Lower prices at the gas pump, it could be argued, might dissuade consumers from making the switch to plug-in EVs. However, that analysis fails to account for the wider considerations of potential EV purchasers in the United States, when it comes to choosing a new vehicle. And that broader picture shows a future for EVs that looks bright indeed.
To date, the most significant barrier to buying a plug-in EV has been the significant upfront cost—the purchase price. However, with the current availability of state and local subsidies and decreasing costs of lithium batteries, new EV models are becoming available at prices that make them accessible to the majority of US automobile buyers. As those prices continue to fall and more manufacturers launch new models, the addressable market will continue to expand. What’s more, Accenture’s New Energy Consumer research shows that more than half of consumers are considering an electric vehicle for their next automobile purchase–with interest particularly strong among people in the 18-34-year age range. Our analysis also shows that EVs typically have a total cost of ownership lower than for any other form of automobile.
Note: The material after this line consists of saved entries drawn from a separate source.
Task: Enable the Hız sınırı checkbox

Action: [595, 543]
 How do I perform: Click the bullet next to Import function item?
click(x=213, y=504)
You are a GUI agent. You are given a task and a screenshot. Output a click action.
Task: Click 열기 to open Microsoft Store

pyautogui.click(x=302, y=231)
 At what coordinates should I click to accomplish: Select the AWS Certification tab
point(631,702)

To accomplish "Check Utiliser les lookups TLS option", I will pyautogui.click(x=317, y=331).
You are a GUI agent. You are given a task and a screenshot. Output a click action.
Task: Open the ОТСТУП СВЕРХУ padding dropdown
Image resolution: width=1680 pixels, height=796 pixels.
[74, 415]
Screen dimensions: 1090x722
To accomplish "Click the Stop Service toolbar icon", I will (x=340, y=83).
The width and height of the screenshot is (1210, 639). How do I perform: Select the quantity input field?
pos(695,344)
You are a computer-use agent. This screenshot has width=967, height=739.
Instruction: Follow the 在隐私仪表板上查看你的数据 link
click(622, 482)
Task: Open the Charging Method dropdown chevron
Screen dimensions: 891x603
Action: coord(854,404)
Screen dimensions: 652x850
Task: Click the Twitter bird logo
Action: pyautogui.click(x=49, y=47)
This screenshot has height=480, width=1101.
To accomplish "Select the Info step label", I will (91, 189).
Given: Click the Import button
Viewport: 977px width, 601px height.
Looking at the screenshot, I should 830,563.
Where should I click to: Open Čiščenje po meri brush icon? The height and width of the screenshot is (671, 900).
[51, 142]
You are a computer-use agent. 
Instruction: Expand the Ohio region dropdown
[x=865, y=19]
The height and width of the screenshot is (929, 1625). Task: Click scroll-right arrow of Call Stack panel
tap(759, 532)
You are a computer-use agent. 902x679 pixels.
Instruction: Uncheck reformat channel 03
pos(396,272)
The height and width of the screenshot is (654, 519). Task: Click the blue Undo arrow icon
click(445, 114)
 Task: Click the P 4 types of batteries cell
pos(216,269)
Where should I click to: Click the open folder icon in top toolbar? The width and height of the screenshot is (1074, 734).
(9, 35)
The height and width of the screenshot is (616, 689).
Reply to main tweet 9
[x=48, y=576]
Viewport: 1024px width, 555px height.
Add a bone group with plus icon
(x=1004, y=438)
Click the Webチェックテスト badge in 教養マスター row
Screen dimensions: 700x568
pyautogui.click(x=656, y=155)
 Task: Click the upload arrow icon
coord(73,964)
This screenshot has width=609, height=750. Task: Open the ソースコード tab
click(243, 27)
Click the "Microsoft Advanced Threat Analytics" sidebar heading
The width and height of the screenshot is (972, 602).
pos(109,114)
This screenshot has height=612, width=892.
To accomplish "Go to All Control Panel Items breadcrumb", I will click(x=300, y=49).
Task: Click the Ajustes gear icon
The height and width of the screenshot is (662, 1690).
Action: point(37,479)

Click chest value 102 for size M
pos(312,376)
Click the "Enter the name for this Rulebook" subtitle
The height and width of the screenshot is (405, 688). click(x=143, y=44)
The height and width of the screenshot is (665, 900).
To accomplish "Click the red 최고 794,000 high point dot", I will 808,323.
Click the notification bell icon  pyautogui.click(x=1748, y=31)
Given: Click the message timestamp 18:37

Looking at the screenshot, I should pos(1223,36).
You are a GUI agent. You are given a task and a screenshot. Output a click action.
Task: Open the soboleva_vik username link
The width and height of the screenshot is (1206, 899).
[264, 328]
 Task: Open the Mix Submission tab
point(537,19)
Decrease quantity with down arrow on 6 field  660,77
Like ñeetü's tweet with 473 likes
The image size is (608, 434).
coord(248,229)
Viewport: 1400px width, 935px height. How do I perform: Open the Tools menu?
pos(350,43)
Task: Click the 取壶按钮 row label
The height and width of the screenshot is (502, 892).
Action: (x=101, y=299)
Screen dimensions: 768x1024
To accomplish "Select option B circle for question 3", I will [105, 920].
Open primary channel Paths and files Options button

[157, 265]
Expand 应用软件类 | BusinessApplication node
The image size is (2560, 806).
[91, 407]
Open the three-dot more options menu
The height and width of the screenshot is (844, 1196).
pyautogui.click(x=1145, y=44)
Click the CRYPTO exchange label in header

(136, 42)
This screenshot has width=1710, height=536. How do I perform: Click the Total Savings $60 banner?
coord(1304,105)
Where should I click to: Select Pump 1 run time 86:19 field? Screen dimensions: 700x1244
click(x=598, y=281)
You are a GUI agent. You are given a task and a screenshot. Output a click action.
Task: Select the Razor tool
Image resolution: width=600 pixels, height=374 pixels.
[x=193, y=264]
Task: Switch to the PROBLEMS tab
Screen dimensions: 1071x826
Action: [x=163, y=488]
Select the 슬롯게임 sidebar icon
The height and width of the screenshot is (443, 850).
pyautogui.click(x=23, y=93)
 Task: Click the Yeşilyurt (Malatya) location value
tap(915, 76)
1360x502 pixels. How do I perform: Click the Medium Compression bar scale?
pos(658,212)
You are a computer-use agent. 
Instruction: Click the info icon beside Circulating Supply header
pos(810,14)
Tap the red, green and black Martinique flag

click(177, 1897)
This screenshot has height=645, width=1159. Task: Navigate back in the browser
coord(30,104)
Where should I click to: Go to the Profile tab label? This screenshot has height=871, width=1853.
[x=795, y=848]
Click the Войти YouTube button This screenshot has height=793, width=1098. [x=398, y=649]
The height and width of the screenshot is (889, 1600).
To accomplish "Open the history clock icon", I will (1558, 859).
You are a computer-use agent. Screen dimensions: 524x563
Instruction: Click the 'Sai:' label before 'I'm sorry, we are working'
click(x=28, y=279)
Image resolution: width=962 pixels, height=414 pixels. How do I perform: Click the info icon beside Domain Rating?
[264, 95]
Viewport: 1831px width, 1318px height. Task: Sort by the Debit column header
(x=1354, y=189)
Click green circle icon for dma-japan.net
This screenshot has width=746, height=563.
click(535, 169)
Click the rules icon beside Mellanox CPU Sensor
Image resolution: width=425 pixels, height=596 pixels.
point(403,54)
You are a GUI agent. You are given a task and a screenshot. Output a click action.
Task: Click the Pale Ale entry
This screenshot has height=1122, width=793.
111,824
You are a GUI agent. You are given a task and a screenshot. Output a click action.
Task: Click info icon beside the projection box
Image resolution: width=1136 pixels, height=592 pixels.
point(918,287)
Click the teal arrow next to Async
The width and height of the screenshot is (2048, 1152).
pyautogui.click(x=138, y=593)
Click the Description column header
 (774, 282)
But financial considerations are not the only obstacle to broader EV adoption. Concerns about range anxiety—being out of reach of a charging point—have strongly influenced the reluctance to make the switch to EVs. But this concern is also starting to ease.
Not only are new vehicles capable of longer distances between charging stops, many new entrants to the charging market are creating business models that harness innovative digital technologies to help drivers locate and schedule their visits to a charging station. For example, Chargepoint—with more than 20,000 charging stations currently installed in North America— provides users with a smartphone app that locates the nearest charging point and updates EV owners about their charging status. The company is also developing queuing technology that will enable drivers to book a dedicated slot at a charging station.
With many of the (real and perceived) barriers to vehicle ownership coming down, the question of how EV owners want to charge their vehicles will become increasingly relevant for utilities. Accenture’s New Energy Consumer research shows that consumers would overwhelmingly prefer to purchase charging services from their existing energy providers. And that preference suggests a real business opportunity for utilities.
Many utilities are actively seeking opportunities to expand the purchase of plug-in EVs and technologies as part of their fleet. Some are already offering specific tariffs and rate structures for EV owners. Others provide charger rebates and incentives and are helping expedite permitting and installation processes for public charging stations.
By adding their support to the build out of the charging infrastructure and addressing current bottlenecks such as multi-occupancy units, utilities could play a key role in driving broader EV adoption, which in turn will have a positive impact on their bottom line.